Instructions to follow:
Turn the lines of the material from the one containing "Click the trash icon in the Project panel" through the one containing "click(481, 648)", inclusive, into a numbered list, leaving out blank lines.

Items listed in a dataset
==*==
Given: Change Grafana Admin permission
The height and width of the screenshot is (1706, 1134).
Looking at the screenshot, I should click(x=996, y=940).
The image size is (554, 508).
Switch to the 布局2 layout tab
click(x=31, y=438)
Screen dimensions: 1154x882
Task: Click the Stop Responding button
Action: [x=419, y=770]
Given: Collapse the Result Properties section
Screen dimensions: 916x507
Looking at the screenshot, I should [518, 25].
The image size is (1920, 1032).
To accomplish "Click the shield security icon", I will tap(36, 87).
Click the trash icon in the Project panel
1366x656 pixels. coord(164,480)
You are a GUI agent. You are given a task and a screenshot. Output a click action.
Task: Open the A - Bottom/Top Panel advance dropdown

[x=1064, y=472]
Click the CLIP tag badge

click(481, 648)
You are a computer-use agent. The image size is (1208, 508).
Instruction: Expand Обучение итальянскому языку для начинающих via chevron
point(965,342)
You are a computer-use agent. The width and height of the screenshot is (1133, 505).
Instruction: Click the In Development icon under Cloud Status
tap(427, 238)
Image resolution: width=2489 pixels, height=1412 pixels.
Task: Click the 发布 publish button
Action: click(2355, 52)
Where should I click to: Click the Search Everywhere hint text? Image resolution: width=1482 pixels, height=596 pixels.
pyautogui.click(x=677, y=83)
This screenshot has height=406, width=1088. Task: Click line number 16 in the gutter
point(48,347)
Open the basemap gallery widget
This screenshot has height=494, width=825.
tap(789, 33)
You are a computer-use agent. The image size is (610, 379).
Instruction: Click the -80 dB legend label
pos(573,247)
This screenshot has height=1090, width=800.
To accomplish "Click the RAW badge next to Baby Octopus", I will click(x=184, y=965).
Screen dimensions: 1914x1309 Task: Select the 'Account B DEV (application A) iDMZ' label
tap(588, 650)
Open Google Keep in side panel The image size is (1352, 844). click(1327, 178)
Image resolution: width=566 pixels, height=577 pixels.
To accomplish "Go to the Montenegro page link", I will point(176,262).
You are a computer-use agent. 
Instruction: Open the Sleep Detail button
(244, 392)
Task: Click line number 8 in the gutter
==*==
Task response:
1. Click the trash icon in the Project panel
2. 1366x656 pixels. coord(164,480)
3. You are a GUI agent. You are given a task and a screenshot. Output a click action.
4. Task: Open the A - Bottom/Top Panel advance dropdown
5. [x=1064, y=472]
6. Click the CLIP tag badge
7. click(481, 648)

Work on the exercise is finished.